[Items from a data source]
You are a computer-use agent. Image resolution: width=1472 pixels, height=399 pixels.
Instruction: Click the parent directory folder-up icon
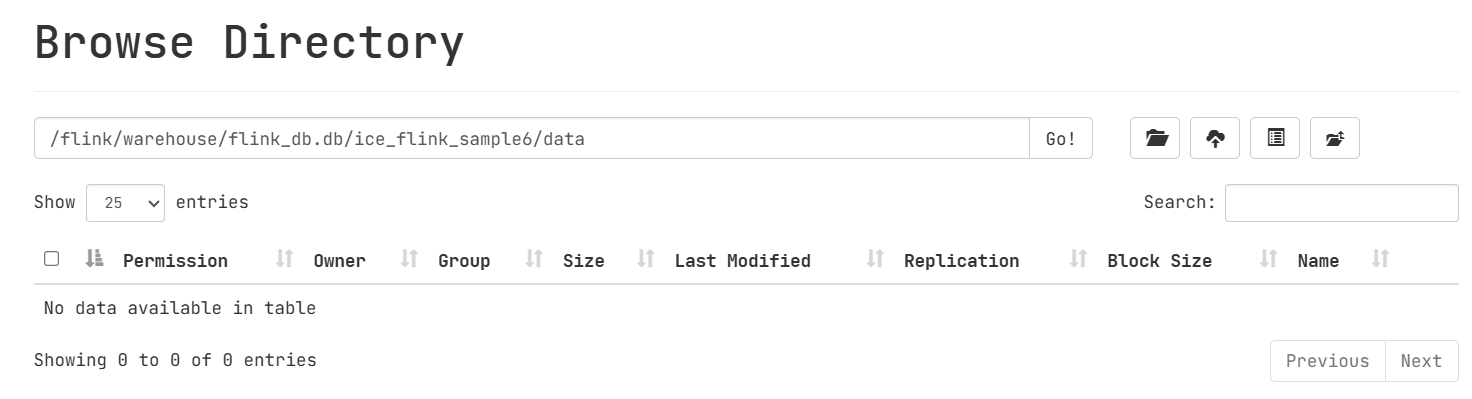pyautogui.click(x=1335, y=138)
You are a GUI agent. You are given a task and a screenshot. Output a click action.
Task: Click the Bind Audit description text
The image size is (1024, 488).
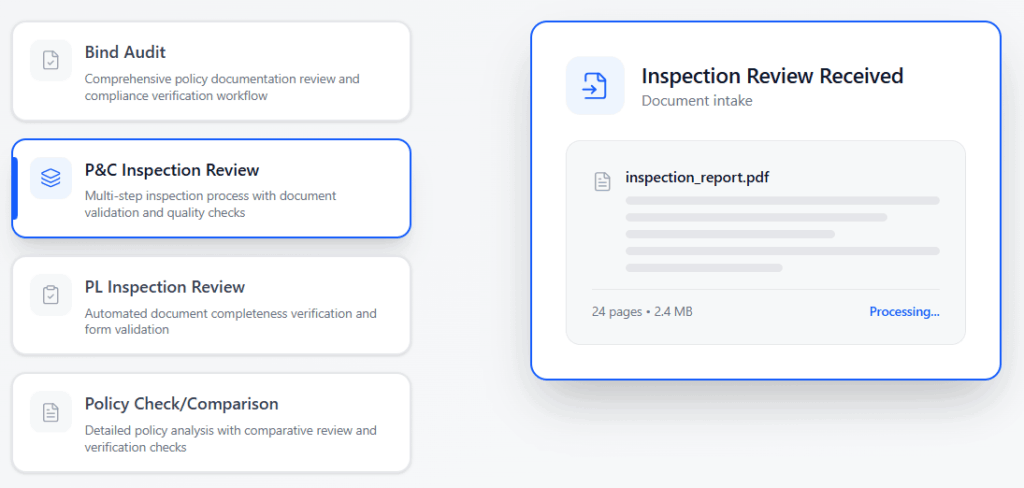[222, 87]
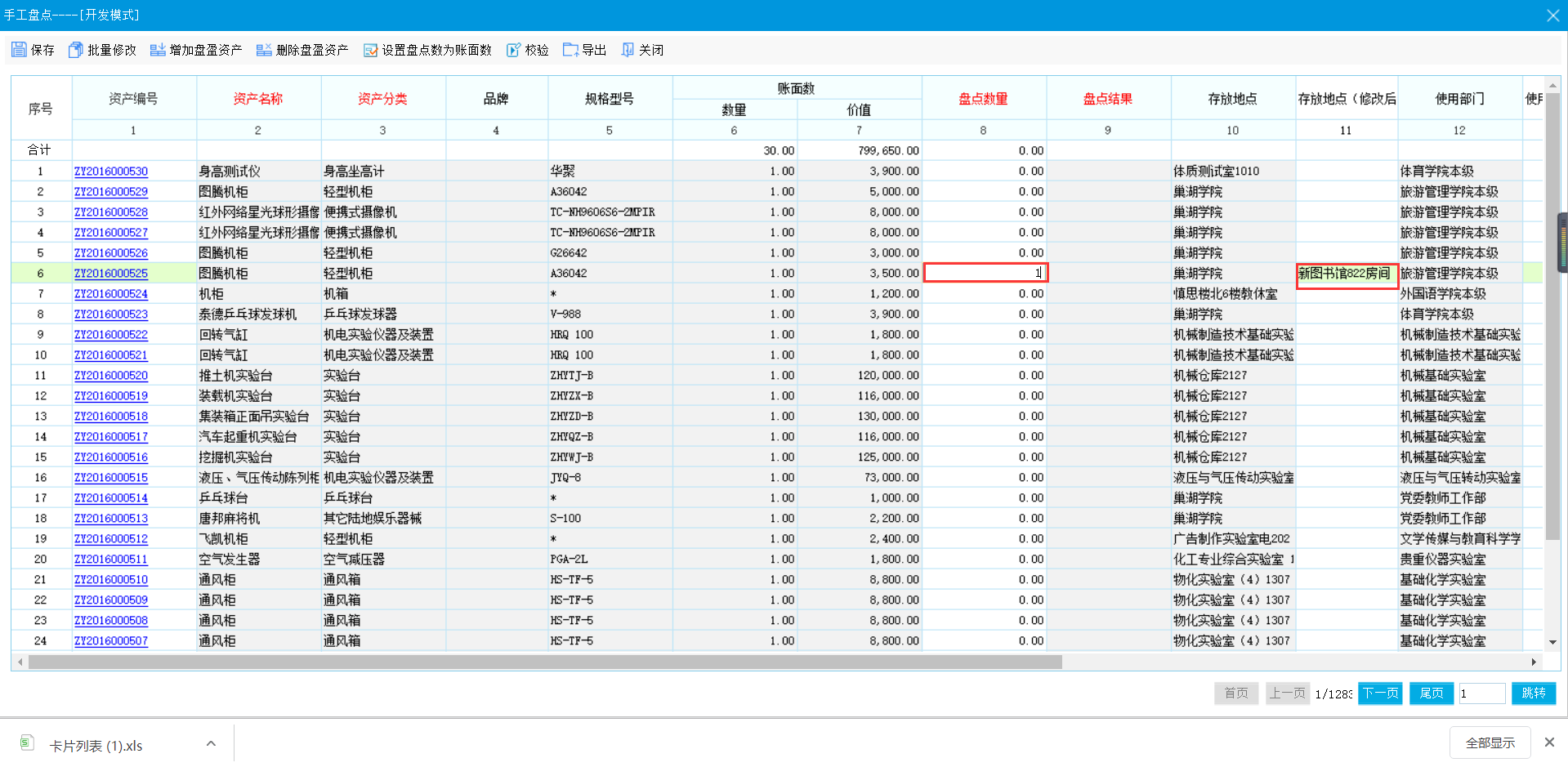Click the Show All (全部显示) button

coord(1490,742)
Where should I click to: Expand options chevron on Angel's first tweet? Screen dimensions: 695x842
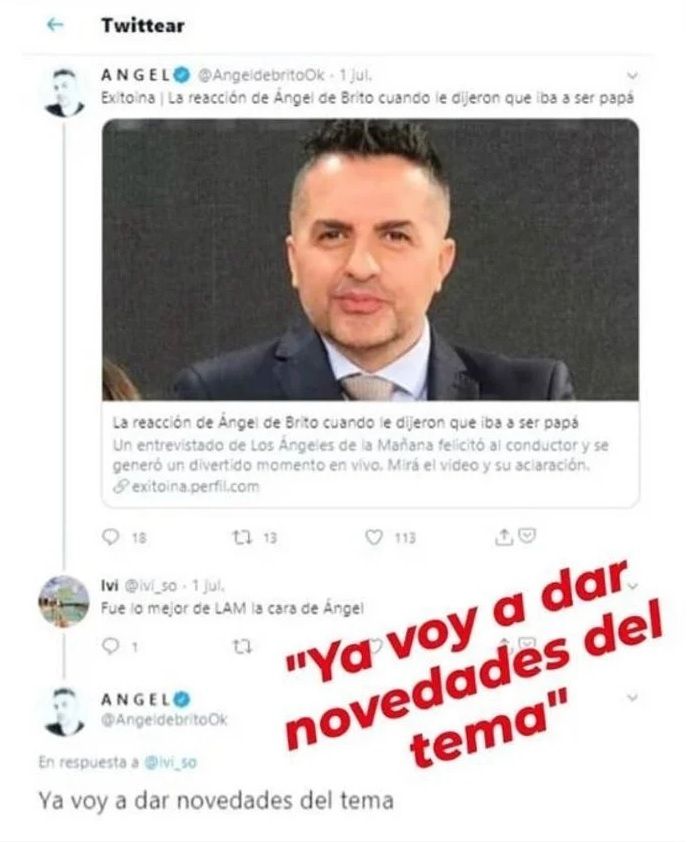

◆ HOW TO COMPLETE THIS TASK ◆
Leave out the pictures, and write out all the remaining data above exactly.

◆ RESULT OF THE TASK ◆
You are a computer-use agent. Image resolution: width=1472 pixels, height=399 pixels.
Instruction: Click the parent directory folder-up icon
pyautogui.click(x=1335, y=138)
You are a GUI agent. You are given a task and a screenshot. Output a click action.
Task: Click the Bind Audit description text
The image size is (1024, 488).
[222, 87]
Click the Show All (全部显示) button

coord(1490,742)
Where should I click to: Expand options chevron on Angel's first tweet? Screen dimensions: 695x842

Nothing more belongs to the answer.